Dataset content Start Marker

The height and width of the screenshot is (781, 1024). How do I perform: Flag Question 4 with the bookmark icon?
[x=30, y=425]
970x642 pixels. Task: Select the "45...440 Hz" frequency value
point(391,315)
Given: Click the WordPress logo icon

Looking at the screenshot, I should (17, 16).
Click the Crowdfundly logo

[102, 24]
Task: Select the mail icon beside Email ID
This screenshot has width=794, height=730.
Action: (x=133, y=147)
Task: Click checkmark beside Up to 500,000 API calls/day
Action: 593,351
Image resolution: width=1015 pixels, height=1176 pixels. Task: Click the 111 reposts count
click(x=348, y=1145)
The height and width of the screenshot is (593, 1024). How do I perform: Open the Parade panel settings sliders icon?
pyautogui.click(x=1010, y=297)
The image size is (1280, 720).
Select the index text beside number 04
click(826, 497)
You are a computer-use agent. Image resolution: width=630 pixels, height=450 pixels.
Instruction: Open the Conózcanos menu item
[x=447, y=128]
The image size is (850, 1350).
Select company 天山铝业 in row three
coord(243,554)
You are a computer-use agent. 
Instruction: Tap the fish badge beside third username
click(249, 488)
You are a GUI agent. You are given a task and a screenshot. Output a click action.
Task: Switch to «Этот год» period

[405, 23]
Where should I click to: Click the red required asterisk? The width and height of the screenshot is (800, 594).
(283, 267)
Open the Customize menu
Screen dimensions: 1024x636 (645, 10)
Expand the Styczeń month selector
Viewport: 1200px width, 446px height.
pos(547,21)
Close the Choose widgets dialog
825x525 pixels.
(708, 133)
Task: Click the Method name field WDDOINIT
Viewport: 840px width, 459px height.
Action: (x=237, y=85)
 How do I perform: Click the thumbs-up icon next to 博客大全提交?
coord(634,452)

Dataset content End Marker

Set the data above down again in full, exactly as it reads.

The height and width of the screenshot is (781, 1024). How do I perform: Flag Question 4 with the bookmark icon?
[x=30, y=425]
970x642 pixels. Task: Select the "45...440 Hz" frequency value
point(391,315)
Given: Click the WordPress logo icon

Looking at the screenshot, I should (17, 16).
Click the Crowdfundly logo

[102, 24]
Task: Select the mail icon beside Email ID
This screenshot has width=794, height=730.
Action: (x=133, y=147)
Task: Click checkmark beside Up to 500,000 API calls/day
Action: 593,351
Image resolution: width=1015 pixels, height=1176 pixels. Task: Click the 111 reposts count
click(x=348, y=1145)
The height and width of the screenshot is (593, 1024). How do I perform: Open the Parade panel settings sliders icon?
pyautogui.click(x=1010, y=297)
The image size is (1280, 720).
Select the index text beside number 04
click(826, 497)
You are a computer-use agent. Image resolution: width=630 pixels, height=450 pixels.
Instruction: Open the Conózcanos menu item
[x=447, y=128]
The image size is (850, 1350).
Select company 天山铝业 in row three
coord(243,554)
You are a computer-use agent. 
Instruction: Tap the fish badge beside third username
click(249, 488)
You are a GUI agent. You are given a task and a screenshot. Output a click action.
Task: Switch to «Этот год» period

[405, 23]
Where should I click to: Click the red required asterisk? The width and height of the screenshot is (800, 594).
(283, 267)
Open the Customize menu
Screen dimensions: 1024x636 (645, 10)
Expand the Styczeń month selector
Viewport: 1200px width, 446px height.
pos(547,21)
Close the Choose widgets dialog
825x525 pixels.
(708, 133)
Task: Click the Method name field WDDOINIT
Viewport: 840px width, 459px height.
Action: (x=237, y=85)
 How do I perform: Click the thumbs-up icon next to 博客大全提交?
coord(634,452)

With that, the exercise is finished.